The St Kilda field mouse (Apodemus sylvaticus hirtensis) is a subspecies of the wood mouse that is endemic to the Scottish archipelago of St Kilda, the island 40 mi west of Benbecula in the Outer Hebrides, and 100 mi from mainland Scotland. Unique to the islands, the mouse is believed to have arrived on the boats of Viking settlers more than a millennium ago. It is not to be confused with the St Kilda house mouse (Mus musculus muralis), a subspecies of the house mouse which is now extinct.
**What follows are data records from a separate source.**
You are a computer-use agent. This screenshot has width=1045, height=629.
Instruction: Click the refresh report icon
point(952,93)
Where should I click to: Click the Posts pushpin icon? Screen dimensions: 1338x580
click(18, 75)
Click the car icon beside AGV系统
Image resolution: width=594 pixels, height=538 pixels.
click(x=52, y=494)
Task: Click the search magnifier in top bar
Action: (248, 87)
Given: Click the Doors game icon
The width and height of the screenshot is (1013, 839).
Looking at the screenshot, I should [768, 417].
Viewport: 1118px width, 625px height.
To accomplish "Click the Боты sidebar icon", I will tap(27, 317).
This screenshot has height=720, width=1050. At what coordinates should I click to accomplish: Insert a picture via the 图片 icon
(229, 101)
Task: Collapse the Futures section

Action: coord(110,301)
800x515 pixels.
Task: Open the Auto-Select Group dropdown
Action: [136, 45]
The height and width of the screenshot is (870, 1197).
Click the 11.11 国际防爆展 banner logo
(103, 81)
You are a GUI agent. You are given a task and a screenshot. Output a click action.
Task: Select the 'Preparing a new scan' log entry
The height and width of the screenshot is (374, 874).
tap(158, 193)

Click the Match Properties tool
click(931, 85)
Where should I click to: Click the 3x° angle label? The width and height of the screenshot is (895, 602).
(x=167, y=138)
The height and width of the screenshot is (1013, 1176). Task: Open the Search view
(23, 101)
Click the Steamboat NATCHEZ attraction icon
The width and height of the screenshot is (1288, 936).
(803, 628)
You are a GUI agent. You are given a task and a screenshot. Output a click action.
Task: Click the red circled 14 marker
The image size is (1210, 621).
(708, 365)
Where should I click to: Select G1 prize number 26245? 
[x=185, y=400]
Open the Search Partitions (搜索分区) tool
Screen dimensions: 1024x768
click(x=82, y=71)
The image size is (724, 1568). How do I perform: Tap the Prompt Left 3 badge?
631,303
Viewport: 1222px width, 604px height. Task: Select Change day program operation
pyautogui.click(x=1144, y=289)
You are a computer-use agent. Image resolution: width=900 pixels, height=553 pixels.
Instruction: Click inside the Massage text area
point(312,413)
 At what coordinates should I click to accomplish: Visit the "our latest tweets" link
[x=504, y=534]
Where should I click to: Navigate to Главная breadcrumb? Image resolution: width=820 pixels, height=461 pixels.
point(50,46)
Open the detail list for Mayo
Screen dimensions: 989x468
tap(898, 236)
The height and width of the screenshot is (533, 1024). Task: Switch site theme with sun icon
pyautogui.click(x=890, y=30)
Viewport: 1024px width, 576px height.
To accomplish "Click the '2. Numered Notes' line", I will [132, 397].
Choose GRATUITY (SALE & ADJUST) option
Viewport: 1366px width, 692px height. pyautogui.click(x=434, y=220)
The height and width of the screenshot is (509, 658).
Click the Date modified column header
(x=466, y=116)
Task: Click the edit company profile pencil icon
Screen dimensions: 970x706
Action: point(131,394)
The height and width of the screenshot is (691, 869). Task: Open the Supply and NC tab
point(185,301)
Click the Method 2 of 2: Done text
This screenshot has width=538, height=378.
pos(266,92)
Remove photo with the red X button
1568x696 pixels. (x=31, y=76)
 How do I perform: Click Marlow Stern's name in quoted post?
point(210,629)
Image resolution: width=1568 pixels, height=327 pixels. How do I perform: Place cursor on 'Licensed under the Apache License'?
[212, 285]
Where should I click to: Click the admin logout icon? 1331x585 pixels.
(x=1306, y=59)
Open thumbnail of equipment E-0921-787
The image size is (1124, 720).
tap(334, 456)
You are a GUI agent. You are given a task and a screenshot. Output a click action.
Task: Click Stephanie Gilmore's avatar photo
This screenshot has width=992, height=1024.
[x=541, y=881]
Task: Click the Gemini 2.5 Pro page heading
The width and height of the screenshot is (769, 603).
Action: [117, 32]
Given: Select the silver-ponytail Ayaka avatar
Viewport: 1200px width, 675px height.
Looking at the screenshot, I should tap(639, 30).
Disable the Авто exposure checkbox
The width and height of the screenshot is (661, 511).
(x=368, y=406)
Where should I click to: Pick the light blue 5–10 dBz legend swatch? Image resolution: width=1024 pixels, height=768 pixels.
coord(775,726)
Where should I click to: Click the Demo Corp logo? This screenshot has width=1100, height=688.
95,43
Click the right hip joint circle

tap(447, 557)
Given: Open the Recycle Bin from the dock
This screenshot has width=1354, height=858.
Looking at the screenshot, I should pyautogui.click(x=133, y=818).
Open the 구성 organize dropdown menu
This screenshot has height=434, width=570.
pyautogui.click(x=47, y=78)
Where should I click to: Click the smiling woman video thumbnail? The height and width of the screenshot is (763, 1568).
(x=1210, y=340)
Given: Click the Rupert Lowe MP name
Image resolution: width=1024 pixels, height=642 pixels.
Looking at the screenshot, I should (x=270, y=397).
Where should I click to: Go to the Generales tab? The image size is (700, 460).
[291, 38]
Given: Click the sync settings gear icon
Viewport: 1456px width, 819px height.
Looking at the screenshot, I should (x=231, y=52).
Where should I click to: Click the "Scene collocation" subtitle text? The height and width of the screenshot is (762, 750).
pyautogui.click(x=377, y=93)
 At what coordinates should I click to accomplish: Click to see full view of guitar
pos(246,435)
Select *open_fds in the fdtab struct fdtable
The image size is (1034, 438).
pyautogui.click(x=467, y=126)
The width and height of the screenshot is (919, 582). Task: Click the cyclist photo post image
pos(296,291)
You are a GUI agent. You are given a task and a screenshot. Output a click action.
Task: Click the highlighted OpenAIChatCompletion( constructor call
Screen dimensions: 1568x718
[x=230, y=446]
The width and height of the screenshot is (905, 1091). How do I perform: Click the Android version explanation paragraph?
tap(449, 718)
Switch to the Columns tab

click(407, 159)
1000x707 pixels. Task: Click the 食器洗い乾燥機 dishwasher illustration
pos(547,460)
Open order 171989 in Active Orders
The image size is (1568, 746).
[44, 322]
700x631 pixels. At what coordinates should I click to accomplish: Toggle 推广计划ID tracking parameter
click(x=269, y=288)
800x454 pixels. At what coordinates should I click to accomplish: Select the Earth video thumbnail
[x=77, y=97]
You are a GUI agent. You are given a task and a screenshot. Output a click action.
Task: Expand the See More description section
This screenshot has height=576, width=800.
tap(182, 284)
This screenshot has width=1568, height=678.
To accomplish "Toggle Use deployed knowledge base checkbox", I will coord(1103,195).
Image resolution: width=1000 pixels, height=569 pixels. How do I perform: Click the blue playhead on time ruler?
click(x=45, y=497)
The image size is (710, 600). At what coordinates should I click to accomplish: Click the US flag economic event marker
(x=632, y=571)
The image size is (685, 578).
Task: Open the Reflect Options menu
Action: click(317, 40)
The last remaining human inhabitants of St Kilda abandoned the islands on 29 August 1930. Thereafter the mice that survived, even those occupying houses abandoned by the St Kildans, were field mice that had moved into the houses from the hills. The islands' house mice could not survive the harsh conditions for more than two years after the archipelago was abandoned by its human population. The islands currently have temporary human habitations. While field mice are widespread on Hirta, their concentration is more pronounced in the old village areas where holes provide access into buildings. Though rarely observed by casual visitors, the mouse is common and is present in every part of the habitat, from the harbour to the high point.

==Description==
The mouse has black eyes, small peaked ears, and is fairly uniform in colour: mainly brown, with a lighter shade of fur on its underside. It is generally twice as heavy as field mice found on the mainland, with a mass of between 50 g and 70 g, and has longer hair and a longer tail. The evolution of a larger size has been credited to a lack of predators in its island habitat, which allows the mice to grow larger to preserve heat and increase fat storage. The mouse can reach a maximum length of about 17 cm. It is found across the main island, Hirta, especially in the remains of human settlements, as well as on the island of Dùn. It is not found on Boreray. Studies of the fur of the mice have recorded the flea species Ctenophthalmus nobilis, and Nosopsyllus fasciatus on the mouse as well as the mite Typhloceras poppei. Studies of the intestines have observed the nematode Tictularia cristata and the cestode Hymenolepsis diminuta.

==Diet==
The mouse is an opportunistic omnivore. Its diet includes insects, snails, seeds, and moss, as well as human litter and animal carcasses. With only one other naturalised mammal, the Soay sheep, which eats grasses and herbs, the St Kilda field mouse faces little competition for food on the islands.

==History==
Unique to the islands, the ancestors of the St Kilda's field mouse are believed to have arrived on the ships of Viking settlers. The taxon was first described in 1899 by Gerald Edwin Hamilton Barrett-Hamilton as the separate species Apodemus hirtensis. A year later in a specific review of mouse species the taxon was reclassified as a subspecies of the wood mouse Apodemus sylvaticus.

Studies of the mouse populations on the islands were carried out in 1931, 1939 and 1955. These studies documented the rapid extinction of the endemic house mouse subspecies (which was dependent for its survival on grain and other commodities used by the islands' human inhabitants), and its subsequent replacement by the field mouse, through a process of niche expansion.